Situs Sejarah Kerajaan Mataram Islam di Tulungagung Dijual
A
A
A
TULUNGAGUNG - Pewaris Ndalem Kanjengan, yakni rumah yang sekaligus situs sejarah Kerajaan Mataram Islam di Kelurahan Kepatihan, Kecamatan/Kabupaten Tulungagung menawarkan aset untuk dibeli pemerintah daerah setempat. Sebagai langkah awal keluarga Ndalem Kanjengan telah menghibahkan tiga pusaka Keraton Mataram, yakni tombak Kanjeng Kiai Upas, Kiai Trisulo dan Kiai Puspo ke Pemkab Tulungagung.
“Kalau harganya sesuai tentu kita akan ambil (Ndalem Kanjengan),“ ujar Bupati Tulungagung Sahri Mulyo kepada wartawan.
Luas situs mencapai 2.173 meter persegi. Dua bangunan, yakni salah satunya bernama Ndalem Kanjengan menempati area 897 meter persegi.

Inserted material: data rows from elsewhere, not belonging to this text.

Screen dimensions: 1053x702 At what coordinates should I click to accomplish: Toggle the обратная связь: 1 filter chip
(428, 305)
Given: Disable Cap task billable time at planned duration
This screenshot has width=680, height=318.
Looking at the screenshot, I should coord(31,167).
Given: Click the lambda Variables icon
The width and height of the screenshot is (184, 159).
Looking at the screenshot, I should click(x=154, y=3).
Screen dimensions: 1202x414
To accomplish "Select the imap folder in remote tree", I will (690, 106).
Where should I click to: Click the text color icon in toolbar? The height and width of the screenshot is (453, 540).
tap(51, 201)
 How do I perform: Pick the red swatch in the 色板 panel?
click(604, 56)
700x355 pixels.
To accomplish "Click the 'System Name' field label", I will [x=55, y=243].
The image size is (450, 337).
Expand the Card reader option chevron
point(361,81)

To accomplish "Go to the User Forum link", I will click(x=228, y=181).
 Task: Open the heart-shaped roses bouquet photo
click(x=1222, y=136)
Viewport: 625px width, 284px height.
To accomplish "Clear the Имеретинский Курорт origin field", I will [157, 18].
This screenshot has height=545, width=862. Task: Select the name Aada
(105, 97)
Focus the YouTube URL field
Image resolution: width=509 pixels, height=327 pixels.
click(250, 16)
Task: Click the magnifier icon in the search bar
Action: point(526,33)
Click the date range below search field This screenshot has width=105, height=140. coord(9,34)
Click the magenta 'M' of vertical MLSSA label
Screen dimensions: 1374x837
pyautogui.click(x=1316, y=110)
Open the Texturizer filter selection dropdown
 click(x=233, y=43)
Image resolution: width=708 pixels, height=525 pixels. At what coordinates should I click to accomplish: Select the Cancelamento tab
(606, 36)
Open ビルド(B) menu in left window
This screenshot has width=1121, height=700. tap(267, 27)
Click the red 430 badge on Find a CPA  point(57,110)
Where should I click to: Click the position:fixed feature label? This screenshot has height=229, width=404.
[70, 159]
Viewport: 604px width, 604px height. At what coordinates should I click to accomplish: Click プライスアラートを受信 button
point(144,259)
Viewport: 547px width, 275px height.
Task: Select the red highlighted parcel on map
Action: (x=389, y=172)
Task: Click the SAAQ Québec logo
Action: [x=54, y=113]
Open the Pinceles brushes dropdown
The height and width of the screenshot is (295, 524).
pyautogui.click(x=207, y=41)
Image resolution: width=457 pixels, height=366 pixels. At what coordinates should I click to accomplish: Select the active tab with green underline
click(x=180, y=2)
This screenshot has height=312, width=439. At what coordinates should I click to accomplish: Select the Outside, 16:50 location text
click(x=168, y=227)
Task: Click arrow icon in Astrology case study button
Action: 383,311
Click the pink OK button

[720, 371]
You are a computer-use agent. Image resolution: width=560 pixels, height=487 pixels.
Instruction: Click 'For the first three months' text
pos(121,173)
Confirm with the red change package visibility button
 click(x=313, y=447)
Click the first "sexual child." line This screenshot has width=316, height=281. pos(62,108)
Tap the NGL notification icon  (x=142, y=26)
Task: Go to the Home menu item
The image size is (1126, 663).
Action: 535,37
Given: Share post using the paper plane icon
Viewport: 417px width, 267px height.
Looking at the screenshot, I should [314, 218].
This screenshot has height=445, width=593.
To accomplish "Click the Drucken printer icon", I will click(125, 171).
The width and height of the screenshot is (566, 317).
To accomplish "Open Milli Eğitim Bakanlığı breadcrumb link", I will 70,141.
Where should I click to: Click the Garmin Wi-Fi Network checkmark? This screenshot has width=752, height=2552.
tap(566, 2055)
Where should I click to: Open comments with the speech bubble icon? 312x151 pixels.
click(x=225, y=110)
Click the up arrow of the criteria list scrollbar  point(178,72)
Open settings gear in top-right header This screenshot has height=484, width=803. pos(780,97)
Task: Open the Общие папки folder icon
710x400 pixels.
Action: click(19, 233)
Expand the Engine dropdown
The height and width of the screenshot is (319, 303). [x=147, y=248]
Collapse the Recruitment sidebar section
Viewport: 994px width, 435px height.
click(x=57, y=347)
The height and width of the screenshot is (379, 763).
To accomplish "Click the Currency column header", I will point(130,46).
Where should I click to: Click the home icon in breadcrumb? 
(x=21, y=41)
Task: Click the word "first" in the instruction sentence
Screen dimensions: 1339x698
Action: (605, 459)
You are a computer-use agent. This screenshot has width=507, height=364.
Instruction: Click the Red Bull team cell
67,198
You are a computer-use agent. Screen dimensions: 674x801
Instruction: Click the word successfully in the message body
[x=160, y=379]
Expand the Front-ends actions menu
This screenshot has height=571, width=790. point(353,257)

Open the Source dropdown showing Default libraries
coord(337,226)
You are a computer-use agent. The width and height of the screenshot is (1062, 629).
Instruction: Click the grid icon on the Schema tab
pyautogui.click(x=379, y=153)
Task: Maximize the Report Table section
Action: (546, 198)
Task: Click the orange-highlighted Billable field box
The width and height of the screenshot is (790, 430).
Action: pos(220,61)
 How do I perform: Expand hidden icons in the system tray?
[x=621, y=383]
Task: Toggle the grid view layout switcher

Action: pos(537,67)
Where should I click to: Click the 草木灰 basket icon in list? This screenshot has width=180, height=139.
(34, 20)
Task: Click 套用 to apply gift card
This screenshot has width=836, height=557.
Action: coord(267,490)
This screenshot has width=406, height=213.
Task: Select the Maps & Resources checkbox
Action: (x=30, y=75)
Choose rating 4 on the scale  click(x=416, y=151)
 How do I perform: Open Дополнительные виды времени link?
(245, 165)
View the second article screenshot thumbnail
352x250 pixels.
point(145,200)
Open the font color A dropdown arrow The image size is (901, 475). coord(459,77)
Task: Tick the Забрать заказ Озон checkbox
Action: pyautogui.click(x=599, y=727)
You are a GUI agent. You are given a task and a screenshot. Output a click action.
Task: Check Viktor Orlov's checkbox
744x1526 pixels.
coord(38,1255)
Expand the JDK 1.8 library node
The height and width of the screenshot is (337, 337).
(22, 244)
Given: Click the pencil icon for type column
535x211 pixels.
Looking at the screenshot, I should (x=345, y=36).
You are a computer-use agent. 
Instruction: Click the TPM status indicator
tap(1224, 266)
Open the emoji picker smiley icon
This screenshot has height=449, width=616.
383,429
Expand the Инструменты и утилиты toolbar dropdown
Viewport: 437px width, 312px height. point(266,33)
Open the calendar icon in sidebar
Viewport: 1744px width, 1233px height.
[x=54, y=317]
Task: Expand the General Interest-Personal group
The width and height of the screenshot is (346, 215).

Raden Mas Tumenggung Pringgodigdo, yakni putra Pangeran Noyokusumo Pekalongan sekaligus menantu Sultan Hamengkubuwono II merupakan penghuni mula mula Ndalem Kanjengan.
Hijrah dari Jawa Tengah, Pringgodigdo yang kemudian menjadi Bupati Ngrowo dan kelak menjadi Tulungagung membawa tombak pusaka Kanjeng Kiai Upas.
Pusaka dengan panjang bilah 35 cm dan landeyan atau tangkai 5 meter itu diyakini sebagian besar masyarakat Tulungagung bertuah.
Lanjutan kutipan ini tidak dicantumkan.